Now we may submit the job to the HPC cluster. Our model is relatively simple, and it should complete within 10 seconds. Once the job is completed, we can review the output contained in the pytorch-mpi-singularity.out file.
sbatch run.sbatch
tail -f pytorch-mpi-singularity.out
# Running DDP on rank 1/3.
# Running DDP on rank 0/3.
# Running DDP on rank 2/3.
# epoch 0, loss = 0.6970552802085876, rank 0/3 (cpuamdg10001).
# epoch 0, loss = 0.6552489995956421, rank 1/3 (cpuamdg10002).
# epoch 0, loss = 0.613753080368042, rank 2/3 (cpuamdg10003).
# epoch 100, loss = 0.15419788658618927, rank 0/3 (cpuamdg10001).
# epoch 100, loss = 0.13655585050582886, rank 1/3 (cpuamdg10002).
# epoch 100, loss = 0.12928889691829681, rank 2/3 (cpuamdg10003).
# epoch 200, loss = 0.04900356009602547, rank 0/3 (cpuamdg10001).
# epoch 200, loss = 0.040532443672418594, rank 1/3 (cpuamdg10002).
# epoch 200, loss = 0.04361008480191231, rank 2/3 (cpuamdg10003).
# epoch 300, loss = 0.020832832902669907, rank 0/3 (cpuamdg10001).
# epoch 300, loss = 0.01722469925880432, rank 1/3 (cpuamdg10002).
# epoch 300, loss = 0.02464170753955841, rank 2/3 (cpuamdg10003).
# epoch 400, loss = 0.014773314818739891, rank 0/3 (cpuamdg10001).
# epoch 400, loss = 0.012860079295933247, rank 1/3 (cpuamdg10002).
# epoch 400, loss = 0.010255211964249611, rank 2/3 (cpuamdg10003).
# epoch 500, loss = 0.006024891510605812, rank 0/3 (cpuamdg10001).
# epoch 500, loss = 0.010885883122682571, rank 1/3 (cpuamdg10002).
# epoch 500, loss = 0.01051397155970335, rank 2/3 (cpuamdg10003).
# epoch 600, loss = 0.005216504912823439, rank 0/3 (cpuamdg10001).

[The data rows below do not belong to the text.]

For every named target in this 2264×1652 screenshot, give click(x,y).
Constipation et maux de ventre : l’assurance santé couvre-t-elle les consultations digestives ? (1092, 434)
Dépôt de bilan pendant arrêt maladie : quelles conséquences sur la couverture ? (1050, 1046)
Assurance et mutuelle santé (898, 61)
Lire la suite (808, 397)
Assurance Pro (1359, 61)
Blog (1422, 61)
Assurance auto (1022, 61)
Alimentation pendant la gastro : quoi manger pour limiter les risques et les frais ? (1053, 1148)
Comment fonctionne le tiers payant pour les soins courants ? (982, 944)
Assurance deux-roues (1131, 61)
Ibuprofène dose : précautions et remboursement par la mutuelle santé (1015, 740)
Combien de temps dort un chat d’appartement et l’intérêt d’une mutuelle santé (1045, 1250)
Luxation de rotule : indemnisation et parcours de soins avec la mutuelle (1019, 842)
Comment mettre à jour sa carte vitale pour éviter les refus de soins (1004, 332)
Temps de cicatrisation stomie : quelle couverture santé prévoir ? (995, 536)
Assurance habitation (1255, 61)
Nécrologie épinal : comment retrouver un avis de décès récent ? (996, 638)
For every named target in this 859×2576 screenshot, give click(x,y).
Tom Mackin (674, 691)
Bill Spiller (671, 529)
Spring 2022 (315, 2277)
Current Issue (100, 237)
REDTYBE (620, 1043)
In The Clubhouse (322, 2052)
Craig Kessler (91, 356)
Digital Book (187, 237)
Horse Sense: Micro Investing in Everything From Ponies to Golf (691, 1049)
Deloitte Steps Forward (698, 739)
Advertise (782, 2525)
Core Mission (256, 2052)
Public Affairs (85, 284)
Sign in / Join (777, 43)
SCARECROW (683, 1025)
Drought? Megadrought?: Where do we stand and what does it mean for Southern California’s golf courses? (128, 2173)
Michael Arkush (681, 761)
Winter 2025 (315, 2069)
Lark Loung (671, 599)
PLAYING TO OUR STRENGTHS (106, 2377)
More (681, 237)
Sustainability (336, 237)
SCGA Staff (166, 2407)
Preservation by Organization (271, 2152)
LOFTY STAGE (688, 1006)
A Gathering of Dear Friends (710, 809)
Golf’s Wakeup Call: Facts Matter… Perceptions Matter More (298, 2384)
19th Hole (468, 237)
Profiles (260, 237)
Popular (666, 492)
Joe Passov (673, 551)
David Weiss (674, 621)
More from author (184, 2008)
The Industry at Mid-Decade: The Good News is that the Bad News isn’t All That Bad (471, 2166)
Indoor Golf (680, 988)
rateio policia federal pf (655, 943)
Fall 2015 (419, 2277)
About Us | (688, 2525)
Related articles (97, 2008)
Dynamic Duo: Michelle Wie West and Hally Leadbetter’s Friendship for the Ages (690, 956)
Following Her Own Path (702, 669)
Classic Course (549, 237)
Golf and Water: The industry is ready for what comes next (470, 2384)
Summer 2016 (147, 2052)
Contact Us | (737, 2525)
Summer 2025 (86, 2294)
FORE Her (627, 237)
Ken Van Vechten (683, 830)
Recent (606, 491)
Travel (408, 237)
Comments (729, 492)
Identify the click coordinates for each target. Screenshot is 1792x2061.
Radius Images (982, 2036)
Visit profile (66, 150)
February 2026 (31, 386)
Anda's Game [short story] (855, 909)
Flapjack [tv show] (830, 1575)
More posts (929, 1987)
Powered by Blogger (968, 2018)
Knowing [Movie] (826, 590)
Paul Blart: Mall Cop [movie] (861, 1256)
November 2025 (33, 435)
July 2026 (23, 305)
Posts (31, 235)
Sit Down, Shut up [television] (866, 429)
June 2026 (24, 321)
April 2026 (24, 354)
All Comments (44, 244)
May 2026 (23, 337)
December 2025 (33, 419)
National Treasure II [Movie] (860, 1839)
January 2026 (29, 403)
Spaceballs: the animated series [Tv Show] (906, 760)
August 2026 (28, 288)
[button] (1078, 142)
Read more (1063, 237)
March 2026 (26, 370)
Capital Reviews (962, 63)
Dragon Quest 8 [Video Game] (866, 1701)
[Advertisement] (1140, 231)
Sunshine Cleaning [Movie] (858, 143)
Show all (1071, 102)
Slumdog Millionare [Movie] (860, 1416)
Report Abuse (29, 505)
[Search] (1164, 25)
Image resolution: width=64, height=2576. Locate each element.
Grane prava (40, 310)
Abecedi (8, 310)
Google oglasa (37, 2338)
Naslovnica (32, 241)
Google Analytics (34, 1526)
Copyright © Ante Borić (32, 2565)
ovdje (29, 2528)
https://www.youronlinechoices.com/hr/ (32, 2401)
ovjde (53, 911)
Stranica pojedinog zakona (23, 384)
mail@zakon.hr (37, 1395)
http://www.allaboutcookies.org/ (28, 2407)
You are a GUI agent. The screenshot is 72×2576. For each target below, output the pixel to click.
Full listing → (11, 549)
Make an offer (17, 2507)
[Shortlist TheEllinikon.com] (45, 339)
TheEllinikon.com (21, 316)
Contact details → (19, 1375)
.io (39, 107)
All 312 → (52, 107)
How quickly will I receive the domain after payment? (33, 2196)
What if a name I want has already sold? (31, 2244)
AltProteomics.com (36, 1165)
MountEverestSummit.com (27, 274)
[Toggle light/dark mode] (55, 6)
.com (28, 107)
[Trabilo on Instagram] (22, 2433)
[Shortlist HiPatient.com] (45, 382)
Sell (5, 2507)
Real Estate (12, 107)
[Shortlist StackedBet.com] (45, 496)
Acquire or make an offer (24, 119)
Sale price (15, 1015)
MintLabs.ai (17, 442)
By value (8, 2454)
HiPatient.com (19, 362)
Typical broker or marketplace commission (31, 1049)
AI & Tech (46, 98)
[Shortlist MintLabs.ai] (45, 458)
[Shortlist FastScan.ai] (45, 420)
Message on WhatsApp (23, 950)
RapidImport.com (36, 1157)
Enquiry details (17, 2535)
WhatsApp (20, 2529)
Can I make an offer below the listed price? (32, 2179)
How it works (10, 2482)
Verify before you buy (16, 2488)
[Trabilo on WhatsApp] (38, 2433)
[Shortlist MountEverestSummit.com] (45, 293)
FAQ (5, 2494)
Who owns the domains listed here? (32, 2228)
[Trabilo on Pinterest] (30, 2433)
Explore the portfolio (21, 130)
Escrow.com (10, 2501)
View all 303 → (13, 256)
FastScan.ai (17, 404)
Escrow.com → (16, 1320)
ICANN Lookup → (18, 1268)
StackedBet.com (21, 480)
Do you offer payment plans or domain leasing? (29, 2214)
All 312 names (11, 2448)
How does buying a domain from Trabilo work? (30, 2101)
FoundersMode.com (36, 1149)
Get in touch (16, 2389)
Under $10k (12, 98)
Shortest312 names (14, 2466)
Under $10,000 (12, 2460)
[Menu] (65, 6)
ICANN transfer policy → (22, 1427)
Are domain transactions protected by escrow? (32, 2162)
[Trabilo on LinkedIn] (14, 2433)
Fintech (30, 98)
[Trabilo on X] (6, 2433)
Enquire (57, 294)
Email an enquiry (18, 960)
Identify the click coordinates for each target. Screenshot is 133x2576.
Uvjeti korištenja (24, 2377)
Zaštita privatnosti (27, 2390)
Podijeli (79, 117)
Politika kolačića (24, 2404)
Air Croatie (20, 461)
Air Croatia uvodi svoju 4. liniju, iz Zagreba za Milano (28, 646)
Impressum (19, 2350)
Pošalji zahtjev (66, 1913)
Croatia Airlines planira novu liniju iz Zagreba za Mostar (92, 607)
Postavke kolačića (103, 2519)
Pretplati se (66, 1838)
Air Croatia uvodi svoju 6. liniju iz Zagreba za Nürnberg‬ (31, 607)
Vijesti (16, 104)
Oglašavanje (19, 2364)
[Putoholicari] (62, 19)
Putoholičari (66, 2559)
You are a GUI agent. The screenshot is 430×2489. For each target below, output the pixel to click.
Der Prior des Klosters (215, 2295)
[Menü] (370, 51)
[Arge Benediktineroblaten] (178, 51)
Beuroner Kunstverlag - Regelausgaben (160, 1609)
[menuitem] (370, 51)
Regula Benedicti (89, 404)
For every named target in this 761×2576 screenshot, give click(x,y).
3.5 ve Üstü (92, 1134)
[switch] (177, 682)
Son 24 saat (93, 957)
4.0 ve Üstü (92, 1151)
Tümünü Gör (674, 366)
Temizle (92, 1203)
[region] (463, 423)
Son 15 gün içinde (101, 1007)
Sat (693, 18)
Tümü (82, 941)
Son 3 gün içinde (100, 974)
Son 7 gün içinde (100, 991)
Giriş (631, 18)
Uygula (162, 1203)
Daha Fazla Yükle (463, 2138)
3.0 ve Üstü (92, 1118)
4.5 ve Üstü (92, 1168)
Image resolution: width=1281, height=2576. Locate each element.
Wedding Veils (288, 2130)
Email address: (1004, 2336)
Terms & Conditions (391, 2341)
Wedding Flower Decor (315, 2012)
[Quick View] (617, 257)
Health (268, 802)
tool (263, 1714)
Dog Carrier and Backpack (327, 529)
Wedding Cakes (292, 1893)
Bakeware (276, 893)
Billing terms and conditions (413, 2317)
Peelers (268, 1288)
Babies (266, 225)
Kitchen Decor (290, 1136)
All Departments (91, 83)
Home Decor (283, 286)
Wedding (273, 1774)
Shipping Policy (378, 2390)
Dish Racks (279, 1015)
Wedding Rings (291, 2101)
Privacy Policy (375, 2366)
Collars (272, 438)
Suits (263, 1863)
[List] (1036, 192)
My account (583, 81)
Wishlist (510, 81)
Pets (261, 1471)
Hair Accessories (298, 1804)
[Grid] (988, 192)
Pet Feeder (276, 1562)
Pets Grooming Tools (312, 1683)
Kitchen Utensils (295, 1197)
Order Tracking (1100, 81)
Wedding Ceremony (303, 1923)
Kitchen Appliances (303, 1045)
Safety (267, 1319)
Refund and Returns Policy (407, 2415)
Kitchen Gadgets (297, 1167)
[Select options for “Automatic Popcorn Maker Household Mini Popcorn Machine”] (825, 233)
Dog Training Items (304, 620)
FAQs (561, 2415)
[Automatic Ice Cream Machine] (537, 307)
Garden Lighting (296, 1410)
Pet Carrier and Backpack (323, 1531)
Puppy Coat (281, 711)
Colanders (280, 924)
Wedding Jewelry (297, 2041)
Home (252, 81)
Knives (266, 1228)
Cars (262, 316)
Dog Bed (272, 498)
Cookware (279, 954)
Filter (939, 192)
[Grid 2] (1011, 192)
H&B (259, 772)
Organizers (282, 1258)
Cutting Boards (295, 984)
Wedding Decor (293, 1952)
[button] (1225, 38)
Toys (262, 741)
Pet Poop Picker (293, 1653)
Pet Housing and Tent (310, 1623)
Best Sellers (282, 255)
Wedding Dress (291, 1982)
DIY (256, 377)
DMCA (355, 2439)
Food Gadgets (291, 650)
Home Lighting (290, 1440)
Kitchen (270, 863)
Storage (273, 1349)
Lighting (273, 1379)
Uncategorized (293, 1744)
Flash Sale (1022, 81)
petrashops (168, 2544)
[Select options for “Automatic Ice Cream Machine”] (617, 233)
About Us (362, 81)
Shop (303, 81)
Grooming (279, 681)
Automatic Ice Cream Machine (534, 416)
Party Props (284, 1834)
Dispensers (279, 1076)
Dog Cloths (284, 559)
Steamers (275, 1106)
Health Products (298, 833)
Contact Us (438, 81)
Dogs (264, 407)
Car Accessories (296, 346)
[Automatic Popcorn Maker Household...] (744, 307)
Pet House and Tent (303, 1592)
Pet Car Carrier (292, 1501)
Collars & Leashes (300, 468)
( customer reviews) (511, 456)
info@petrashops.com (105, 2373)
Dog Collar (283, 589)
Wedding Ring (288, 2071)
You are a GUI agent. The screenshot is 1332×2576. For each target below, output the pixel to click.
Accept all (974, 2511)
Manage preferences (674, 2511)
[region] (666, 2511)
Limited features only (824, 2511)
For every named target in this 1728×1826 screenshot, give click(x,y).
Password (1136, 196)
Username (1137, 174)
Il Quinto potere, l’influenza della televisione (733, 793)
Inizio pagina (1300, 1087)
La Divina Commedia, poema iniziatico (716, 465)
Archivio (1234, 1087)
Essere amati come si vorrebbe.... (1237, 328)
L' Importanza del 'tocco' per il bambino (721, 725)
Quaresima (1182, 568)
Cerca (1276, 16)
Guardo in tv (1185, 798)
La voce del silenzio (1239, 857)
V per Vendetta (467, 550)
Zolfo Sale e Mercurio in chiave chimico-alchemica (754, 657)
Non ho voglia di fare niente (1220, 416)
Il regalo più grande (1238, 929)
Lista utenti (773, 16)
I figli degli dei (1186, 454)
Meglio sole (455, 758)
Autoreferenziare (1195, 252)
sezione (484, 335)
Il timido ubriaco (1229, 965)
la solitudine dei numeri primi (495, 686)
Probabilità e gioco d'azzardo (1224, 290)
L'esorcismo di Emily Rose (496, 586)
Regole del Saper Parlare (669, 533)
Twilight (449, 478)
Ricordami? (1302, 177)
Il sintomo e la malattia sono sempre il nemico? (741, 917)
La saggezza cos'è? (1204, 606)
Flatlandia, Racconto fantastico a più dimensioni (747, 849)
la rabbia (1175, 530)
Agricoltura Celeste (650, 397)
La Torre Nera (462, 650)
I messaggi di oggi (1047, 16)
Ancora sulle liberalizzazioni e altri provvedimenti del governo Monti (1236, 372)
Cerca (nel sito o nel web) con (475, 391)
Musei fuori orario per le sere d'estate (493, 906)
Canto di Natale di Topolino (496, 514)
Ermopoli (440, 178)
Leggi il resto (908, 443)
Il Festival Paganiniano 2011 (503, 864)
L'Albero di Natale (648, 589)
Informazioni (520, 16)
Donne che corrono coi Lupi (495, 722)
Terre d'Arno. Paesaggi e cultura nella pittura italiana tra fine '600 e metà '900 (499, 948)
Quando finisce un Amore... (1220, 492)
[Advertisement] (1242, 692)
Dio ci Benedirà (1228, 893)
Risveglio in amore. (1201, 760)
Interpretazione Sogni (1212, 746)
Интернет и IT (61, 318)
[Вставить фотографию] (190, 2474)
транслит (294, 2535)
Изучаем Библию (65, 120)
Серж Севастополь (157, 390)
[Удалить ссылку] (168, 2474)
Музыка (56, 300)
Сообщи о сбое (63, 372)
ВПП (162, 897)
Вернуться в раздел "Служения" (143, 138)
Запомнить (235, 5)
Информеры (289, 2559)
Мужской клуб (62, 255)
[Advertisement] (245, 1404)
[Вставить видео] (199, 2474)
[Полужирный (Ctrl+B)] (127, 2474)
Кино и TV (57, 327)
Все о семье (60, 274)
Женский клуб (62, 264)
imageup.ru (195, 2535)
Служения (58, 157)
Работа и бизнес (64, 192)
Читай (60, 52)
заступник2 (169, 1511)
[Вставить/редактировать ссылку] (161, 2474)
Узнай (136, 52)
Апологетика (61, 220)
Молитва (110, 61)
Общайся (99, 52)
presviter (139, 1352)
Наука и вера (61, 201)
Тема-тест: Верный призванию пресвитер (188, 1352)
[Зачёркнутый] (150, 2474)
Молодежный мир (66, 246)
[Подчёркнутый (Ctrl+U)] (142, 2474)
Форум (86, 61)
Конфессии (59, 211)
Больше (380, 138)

# epoch 600, loss = 0.007366226986050606, rank 1/3 (cpuamdg10002).
# epoch 600, loss = 0.0031539099290966988, rank 2/3 (cpuamdg10003).
# epoch 700, loss = 0.008166833780705929, rank 0/3 (cpuamdg10001).
# epoch 700, loss = 0.012004977092146873, rank 1/3 (cpuamdg10002).
# epoch 700, loss = 0.004705417435616255, rank 2/3 (cpuamdg10003).
# epoch 800, loss = 0.005532342940568924, rank 0/3 (cpuamdg10001).
# epoch 800, loss = 0.007162642199546099, rank 1/3 (cpuamdg10002).
# epoch 800, loss = 0.007548379711806774, rank 2/3 (cpuamdg10003).
# epoch 900, loss = 0.004862943198531866, rank 0/3 (cpuamdg10001).
# epoch 900, loss = 0.007574871182441711, rank 2/3 (cpuamdg10003).
# epoch 900, loss = 0.006178494542837143, rank 1/3 (cpuamdg10002).
# plot evaluation result to errors.pdf
Please note that you can view the errors.pdf file through the web portal, which displays the error decline for each epoch.